5. What RFC 3161 timestamps actually prove
An RFC 3161 qualified timestamp proves that a particular datum existed at or before the TSA's signing time. It does not prove authorship, ownership, or the content of the underlying document beyond the hash that was submitted. The Time Stamp Authority remains a trust anchor: its clock, its private key, and its operational integrity determine the strength of the attestation.

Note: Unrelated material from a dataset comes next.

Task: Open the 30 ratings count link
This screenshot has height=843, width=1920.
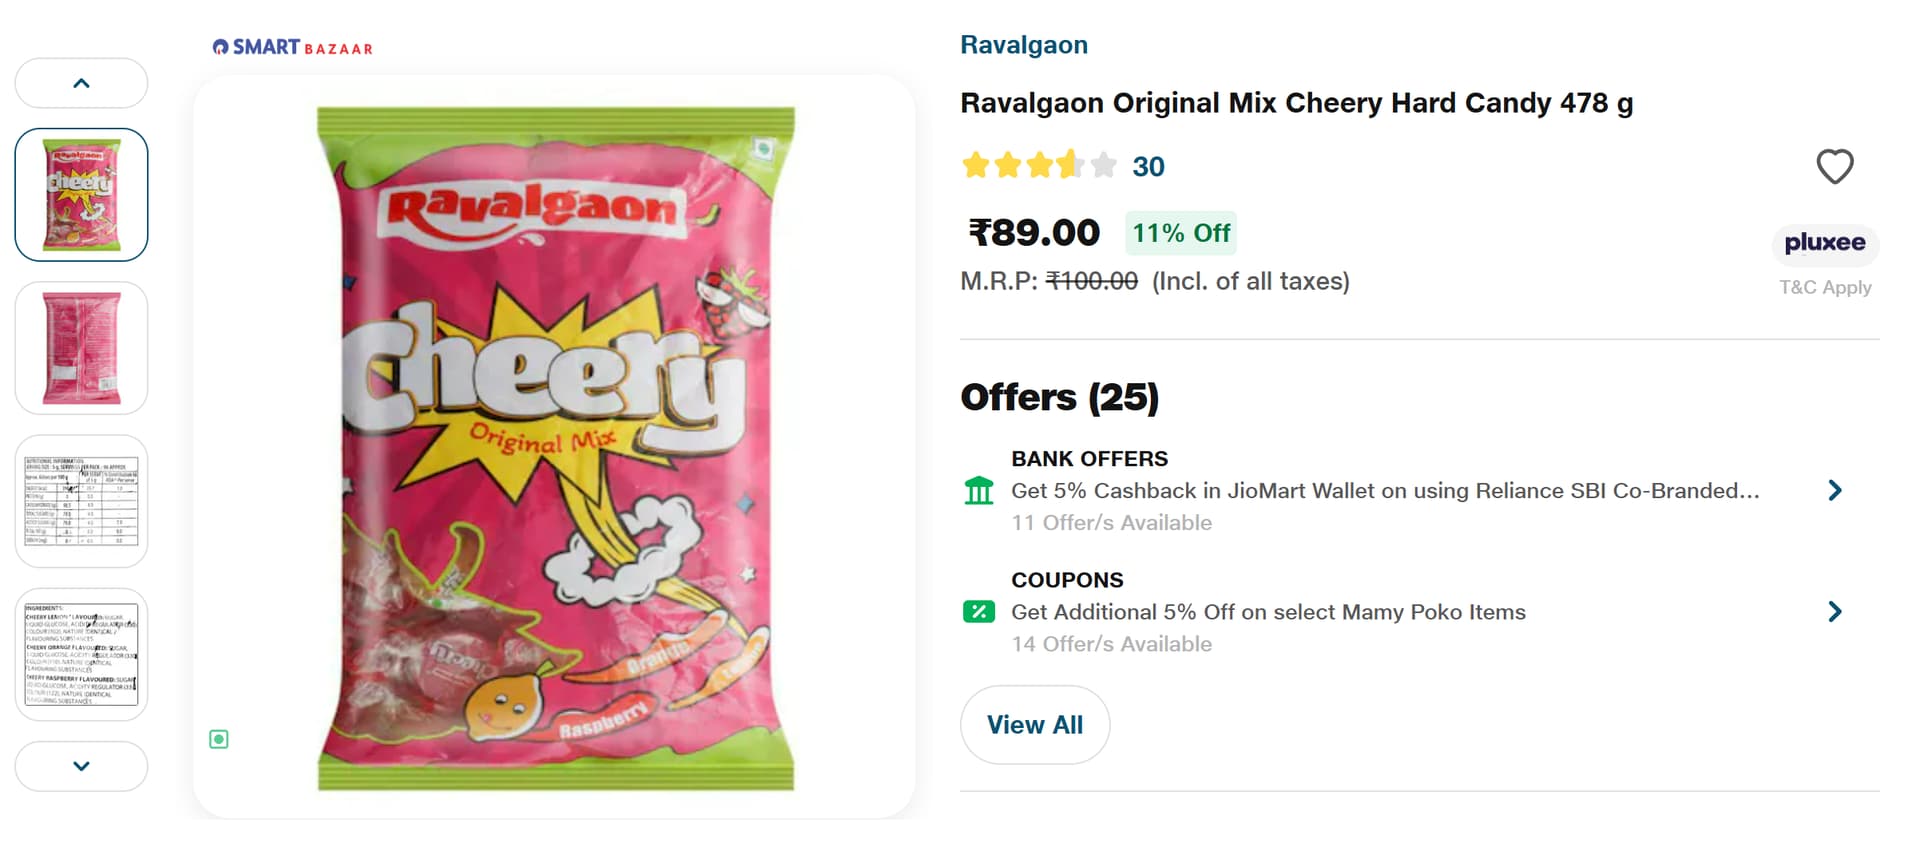Action: pyautogui.click(x=1148, y=167)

Oversight's Sigstore Rekor v2 integration reduces reliance on any single TSA by anchoring evidence in a public append-only log, but transparency logging does not eliminate timestamp trust; it distributes it across a wider set of auditors.
For evidentiary purposes, the combination is stronger than either control alone: the RFC 3161 chain documents an "exists-before" bound, the Rekor entry documents "appended to a public log at checkpoint X," and the signed manifest links both to the specific recipient and content hash. An auditor who trusts any one of these anchors plus Oversight's cryptographic construction can verify the claim without having to trust Oversight as an operator.
6. What this threat model does not claim
Oversight does not claim to defeat all adversaries. Specifically:
- A motivated adversary with a large language model, enough time, and willingness to paraphrase sentence-by-sentence will destroy every watermark layer. This follows directly from Shannon channel capacity at a crossover probability of 0.5.
- A recipient with root access on their own machine can always decrypt documents they legitimately received; protection beyond that requires hardware-backed key custody, which is a planned feature rather than a shipped one.
- Registry revocation depends on recipients' clients reaching the registry.
REGISTRYmode fails closed on unreachable registries;HYBRIDmode uses bounded local staleness as a cache. Neither mode can revoke a document from a client that refuses to check. - Beacons, geolocation, and open-count limits are defense-in-depth controls, not root-of-trust controls. They raise the cost of misuse; they do not guarantee its absence.
7. References
- RFC 2119 / BCP 14 requirement keyword handling: datatracker.ietf.org/doc/html/rfc2119
- RFC 8174 clarification of RFC 2119 keyword scope.
- RFC 3161 Time-Stamp Protocol.
- ETSI EN 319 421 for qualified timestamping operational requirements.
- Sigstore Rekor v2 protocol reference.
- OpenAPI latest specification for registry interoperability: spec.openapis.org/oas/latest
- Companion document: docs/security.md in the Oversight repository.